Andy was almost to the bottom of his list, and his feet hurt. Ninth Avenue simmered in the afternoon sun and every patch of shadow was filled with sprawled figures, old people, nursing mothers, teen-agers with their heads close together, laughing with their arms about one another. People of all ages on every side, bare and dusty limbs projecting, scattered about like corpses in the aftermath of a battle. Only the children played in the sun, but they moved about slowly and their shouts were subdued. There was a fit of screaming and sudden movement as they eddied about two boys coming from the direction of the docks, whose arms were spotted with bites and streaks of uncongealed blood. On the end of a string they carried their prize, a large gray dead rat. They would eat well tonight. In the center of the crowded street the tugtruck traffic moved at a snail´s pace, the human draught animals leaning exhaustedly into their traces, mouths gaping for air. Andy pushed through between them, looking for the Western Union office.
About the Book
It is the year 1999 and the world has become grimly, terribly overpopulated. This is the premise of Harry Harrison´s 1966 novel Make Room! Make Room! and fans of his more comic work may be surprised at this bleak, foreboding novel. But Harrison´s purpose in writing this book was serious and his concerns were real. Although his fears thankfully did not become a reality for the inhabitants of New York and the rest of the United States, the novel remains a gripping, thought-provoking work about privacy, deprivation and desperation.

A teeming New York City serves as the setting for the novel´s nimble storyline, a detective´s pursuit of the killer of a nefarious racketeer. While the novel contains elements of classic detective fiction-the hard-boiled protagonist, the seductive mistress, the portraits of corruption and perfidy-Harrison´s true concern is less the story itself and more the opportunity the story offers to take the reader on a tour of a dismal, broken world. Overpopulation has altered daily life in innumerable ways and Harrison is keenly interested in detailing the effects of this catastrophic human burden on all aspects of human relationships.
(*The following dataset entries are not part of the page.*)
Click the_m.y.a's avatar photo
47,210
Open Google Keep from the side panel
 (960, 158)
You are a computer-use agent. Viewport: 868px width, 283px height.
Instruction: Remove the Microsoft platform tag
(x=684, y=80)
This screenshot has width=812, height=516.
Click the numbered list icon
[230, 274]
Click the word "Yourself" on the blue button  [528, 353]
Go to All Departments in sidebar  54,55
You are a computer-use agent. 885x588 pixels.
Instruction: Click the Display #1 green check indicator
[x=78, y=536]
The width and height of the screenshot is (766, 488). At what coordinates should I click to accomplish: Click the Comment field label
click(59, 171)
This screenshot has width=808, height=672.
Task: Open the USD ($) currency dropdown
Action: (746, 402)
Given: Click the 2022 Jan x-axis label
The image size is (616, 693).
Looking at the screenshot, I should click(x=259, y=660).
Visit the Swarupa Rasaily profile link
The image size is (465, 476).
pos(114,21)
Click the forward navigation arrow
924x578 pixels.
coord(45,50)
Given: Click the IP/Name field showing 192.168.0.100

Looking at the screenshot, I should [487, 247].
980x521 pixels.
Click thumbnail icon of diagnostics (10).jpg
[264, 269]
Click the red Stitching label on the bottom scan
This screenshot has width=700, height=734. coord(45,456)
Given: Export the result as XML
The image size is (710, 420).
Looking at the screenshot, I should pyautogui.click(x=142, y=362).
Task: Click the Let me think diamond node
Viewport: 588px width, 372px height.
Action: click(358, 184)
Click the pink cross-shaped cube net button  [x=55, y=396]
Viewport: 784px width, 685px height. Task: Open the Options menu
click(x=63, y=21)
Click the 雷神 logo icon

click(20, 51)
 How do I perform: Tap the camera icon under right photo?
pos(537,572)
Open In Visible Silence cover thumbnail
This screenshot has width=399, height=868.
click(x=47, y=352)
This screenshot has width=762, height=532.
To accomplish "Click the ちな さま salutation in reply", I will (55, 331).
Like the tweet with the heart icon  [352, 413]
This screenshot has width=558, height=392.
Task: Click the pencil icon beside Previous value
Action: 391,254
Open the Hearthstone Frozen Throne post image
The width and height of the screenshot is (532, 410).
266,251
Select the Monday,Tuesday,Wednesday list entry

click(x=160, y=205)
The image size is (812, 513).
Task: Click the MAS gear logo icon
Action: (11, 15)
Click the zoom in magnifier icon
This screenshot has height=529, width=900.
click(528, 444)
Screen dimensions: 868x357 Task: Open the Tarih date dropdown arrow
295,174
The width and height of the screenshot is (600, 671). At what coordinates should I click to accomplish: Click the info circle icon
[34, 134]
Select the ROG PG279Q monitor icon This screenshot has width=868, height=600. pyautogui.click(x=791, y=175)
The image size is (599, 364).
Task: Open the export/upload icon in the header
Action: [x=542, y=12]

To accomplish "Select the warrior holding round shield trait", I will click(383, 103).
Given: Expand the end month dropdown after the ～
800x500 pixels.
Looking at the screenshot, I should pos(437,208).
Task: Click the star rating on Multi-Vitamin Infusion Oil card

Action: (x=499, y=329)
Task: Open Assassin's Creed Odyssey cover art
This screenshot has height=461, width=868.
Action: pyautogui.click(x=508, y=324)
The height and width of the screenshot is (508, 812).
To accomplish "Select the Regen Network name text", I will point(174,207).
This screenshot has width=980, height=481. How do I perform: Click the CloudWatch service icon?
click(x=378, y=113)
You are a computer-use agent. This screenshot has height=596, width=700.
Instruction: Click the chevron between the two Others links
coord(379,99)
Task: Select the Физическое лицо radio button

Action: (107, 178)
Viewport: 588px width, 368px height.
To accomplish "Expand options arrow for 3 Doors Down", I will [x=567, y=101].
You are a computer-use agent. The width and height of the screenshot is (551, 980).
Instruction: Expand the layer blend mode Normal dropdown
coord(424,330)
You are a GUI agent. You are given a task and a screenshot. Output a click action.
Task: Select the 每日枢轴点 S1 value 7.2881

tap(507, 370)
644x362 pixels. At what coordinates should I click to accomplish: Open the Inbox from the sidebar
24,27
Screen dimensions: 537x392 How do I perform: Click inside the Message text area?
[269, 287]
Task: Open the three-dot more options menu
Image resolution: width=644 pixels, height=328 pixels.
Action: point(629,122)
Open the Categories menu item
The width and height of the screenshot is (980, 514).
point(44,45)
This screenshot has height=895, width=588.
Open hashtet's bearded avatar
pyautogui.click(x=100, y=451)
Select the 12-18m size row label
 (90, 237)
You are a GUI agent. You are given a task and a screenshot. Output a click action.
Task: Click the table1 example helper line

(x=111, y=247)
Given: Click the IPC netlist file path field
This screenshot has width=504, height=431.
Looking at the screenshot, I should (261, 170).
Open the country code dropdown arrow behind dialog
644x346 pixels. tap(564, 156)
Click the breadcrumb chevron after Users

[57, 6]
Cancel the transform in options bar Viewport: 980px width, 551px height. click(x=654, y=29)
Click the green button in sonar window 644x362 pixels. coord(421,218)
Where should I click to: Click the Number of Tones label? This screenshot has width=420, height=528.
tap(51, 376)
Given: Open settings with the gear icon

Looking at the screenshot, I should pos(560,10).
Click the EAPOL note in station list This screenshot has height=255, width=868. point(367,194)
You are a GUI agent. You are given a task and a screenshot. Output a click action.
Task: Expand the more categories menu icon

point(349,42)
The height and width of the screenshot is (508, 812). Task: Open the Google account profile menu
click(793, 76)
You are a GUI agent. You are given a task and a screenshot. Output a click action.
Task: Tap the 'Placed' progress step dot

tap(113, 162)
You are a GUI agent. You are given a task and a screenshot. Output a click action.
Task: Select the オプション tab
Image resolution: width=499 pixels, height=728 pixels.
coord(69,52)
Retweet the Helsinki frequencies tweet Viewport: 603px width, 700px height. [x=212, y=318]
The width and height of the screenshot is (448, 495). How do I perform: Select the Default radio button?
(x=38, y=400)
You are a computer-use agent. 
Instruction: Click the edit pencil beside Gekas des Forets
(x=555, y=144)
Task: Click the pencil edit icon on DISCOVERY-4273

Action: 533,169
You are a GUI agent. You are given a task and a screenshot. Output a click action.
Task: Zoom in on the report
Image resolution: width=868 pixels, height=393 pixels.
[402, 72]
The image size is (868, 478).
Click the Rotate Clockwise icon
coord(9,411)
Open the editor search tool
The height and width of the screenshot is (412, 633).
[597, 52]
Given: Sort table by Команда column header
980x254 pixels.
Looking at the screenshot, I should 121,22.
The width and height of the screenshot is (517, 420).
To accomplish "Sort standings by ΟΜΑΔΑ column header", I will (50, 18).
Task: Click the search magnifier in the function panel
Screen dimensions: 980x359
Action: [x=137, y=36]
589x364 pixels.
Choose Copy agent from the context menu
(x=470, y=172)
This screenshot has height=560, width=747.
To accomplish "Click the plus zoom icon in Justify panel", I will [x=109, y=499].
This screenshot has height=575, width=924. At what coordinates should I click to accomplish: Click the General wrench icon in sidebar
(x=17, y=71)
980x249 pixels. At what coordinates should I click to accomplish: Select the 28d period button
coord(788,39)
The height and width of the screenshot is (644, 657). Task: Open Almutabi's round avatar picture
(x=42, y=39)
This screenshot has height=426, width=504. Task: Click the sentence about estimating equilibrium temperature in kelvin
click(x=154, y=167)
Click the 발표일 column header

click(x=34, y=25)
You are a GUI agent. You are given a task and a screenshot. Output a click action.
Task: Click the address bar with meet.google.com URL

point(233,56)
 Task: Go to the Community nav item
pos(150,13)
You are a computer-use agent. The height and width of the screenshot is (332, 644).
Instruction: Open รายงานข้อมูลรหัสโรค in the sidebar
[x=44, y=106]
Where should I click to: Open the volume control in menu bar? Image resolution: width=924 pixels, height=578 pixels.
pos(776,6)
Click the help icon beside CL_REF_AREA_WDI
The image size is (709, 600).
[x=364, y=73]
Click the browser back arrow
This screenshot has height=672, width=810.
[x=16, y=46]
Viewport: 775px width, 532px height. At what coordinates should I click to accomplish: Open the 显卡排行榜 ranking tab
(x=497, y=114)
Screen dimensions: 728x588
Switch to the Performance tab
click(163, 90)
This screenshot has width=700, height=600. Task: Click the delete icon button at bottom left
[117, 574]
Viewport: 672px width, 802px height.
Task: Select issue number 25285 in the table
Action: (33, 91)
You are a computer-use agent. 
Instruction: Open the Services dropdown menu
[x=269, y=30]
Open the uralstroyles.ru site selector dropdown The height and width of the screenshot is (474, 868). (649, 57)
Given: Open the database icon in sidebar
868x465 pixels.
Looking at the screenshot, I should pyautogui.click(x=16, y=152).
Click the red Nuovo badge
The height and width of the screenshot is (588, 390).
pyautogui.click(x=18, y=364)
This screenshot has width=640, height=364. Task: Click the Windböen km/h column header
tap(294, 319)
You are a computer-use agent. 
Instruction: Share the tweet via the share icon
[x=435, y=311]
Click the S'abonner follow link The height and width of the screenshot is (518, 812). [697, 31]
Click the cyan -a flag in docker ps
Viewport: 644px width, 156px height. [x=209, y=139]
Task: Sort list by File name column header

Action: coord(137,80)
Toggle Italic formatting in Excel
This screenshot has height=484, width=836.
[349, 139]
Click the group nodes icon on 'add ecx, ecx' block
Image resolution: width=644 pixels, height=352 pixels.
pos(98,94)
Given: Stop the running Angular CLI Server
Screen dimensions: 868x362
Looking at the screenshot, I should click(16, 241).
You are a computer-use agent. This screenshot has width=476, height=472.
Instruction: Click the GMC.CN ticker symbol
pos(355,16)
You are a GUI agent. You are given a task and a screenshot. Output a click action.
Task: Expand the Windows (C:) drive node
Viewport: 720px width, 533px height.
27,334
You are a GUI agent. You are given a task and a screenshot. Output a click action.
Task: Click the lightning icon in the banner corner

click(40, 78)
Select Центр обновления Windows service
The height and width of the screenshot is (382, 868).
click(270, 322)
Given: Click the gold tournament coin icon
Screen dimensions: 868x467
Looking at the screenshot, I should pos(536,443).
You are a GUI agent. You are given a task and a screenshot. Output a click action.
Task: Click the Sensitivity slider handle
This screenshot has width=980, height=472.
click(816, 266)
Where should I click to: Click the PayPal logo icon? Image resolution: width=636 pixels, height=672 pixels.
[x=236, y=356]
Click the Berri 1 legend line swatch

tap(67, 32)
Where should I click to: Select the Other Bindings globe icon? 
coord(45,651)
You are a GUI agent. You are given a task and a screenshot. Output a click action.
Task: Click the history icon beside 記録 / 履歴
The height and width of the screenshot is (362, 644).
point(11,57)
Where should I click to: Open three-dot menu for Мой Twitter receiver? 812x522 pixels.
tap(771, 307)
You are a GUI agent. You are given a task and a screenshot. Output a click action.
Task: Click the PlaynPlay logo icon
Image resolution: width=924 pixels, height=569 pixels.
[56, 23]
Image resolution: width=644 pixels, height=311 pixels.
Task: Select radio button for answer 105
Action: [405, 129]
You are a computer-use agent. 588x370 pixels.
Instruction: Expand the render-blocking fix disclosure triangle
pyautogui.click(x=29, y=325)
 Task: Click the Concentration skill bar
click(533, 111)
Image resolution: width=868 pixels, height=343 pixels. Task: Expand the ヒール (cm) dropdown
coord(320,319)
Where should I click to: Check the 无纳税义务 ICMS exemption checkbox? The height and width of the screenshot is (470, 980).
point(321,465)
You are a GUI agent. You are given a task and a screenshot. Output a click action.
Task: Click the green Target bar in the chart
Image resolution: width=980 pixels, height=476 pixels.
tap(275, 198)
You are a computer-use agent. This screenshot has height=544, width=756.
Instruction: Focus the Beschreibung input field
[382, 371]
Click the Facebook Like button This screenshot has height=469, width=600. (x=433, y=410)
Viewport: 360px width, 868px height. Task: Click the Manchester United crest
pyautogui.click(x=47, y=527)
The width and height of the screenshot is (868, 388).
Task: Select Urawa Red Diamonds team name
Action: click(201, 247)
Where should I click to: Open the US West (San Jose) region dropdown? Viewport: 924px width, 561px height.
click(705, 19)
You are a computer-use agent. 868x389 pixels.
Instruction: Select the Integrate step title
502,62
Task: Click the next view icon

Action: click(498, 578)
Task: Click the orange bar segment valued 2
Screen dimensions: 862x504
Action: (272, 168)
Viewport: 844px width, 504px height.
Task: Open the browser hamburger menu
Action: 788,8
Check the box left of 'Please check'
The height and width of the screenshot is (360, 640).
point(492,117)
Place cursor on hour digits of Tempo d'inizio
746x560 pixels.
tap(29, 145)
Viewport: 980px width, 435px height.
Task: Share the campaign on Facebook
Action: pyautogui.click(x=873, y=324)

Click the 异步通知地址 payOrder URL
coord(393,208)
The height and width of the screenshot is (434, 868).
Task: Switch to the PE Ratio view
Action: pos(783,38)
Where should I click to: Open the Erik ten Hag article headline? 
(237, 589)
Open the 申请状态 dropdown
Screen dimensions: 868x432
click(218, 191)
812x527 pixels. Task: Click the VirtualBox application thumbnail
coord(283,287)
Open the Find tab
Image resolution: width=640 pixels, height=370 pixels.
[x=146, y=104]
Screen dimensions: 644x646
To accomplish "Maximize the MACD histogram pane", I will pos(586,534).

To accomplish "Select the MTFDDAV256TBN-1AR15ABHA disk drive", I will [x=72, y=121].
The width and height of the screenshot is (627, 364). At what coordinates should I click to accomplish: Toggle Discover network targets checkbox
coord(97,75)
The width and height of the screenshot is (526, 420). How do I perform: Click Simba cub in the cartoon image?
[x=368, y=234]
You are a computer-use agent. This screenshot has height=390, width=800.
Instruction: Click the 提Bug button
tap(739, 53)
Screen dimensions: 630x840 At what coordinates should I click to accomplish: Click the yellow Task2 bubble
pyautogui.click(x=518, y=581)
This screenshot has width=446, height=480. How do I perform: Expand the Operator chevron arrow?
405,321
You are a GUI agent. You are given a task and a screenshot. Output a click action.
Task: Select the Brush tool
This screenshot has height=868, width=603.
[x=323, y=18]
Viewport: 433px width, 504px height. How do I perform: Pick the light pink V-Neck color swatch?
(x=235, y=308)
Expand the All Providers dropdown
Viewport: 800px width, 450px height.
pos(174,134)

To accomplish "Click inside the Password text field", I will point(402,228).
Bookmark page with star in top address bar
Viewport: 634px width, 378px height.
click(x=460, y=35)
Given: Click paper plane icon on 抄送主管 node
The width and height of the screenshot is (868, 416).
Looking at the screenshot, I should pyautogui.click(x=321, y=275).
Movie lovers might recognize Make Room! Make Room! as the basis for the 1973 film, Soylent Green, which starred Charlton Heston. Although that film has become something of a cult classic, Harrison and other fans have taken issue with its interpretation of the novel. Concerned about audiences losing interest, the creators of the film made cannibalism, not overpopulation, the thematic focus. As a result, fans of the movie and critics alike will want to revisit the story in its original, un-bowdlerized form.